Kemudian mereka melihat ada apartemen lalu Line memasuki apartemen.

"... Kau yakin di sini aman?"

"Sepertinya begitu, kita istirahat di sini karena sudah sangat malam," Line menurunkan Uminoke lalu ia membuka pintu apartemen dan apartemen itu rupanya bersih tak ada orang.

"Fyuh... Akhirnya bisa tenang. Tapi apakah ini akan aman? Kita bahkan tidak sangat jauh dari benteng itu?"

"Untuk sementara saja... Aku akan keluar mengambil sesuatu, tetaplah di sini."

"Tunggu, jangan tinggalkan aku Line," Uminoke menahan tangan Line.

"... Jangan khawatir, aku akan kembali cepat," Line membelai rambutnya lalu berjalan keluar menutup pintu.

"... Uh... Line dasar, hmp..." Uminoke membuang muka lalu ia melihat kulkas di dapur. "(Mungkin ada makanan yang bisa kumasak,)" ia berjalan mendekat dan membuka kulkas itu. Rupanya kulkas itu berisi banyak makanan kaleng.

"Wuah... Ini enak untuk dimasak," Uminoke tersenyum senang. Di sisi lain, Line berhasil masuk ke bis tua yang ia hampiri sebelum ke benteng. Ia membuka bagasi atas dan mengambil tas berisi serum yang ia kumpulkan lalu kembali lagi ke apartemen Uminoke.

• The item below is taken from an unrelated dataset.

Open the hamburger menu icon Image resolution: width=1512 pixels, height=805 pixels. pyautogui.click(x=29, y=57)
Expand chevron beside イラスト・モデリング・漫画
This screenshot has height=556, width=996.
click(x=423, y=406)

Imea perlahan membuka matanya dan terbangun di dinding kereta, ia melihat ke sekitar dan tak ada Roland, ia menjadi terkejut. "Mas Roland... Mas Roland," ia menjadi sedikit ketakutan sambil memanggil Roland dengan pelan.

"(Di... Di mana Mas Roland... Apa dia pergi meninggalkanku?)" Imea mulai gemetar ketakutan melihat di lorong kereta itu yang sangat gelap.

Bayang-bayang mulai menghantuinya membuatnya menghayal seperti ada suara zombie di sana yang bersiap muncul dari sisi gerbong yang gelap dan memakannya.

Tapi Roland memanggilnya dan menyadarkannya dari imajinasi anehnya itu.

"Imea," Roland memanggil sambil masuk ke kereta.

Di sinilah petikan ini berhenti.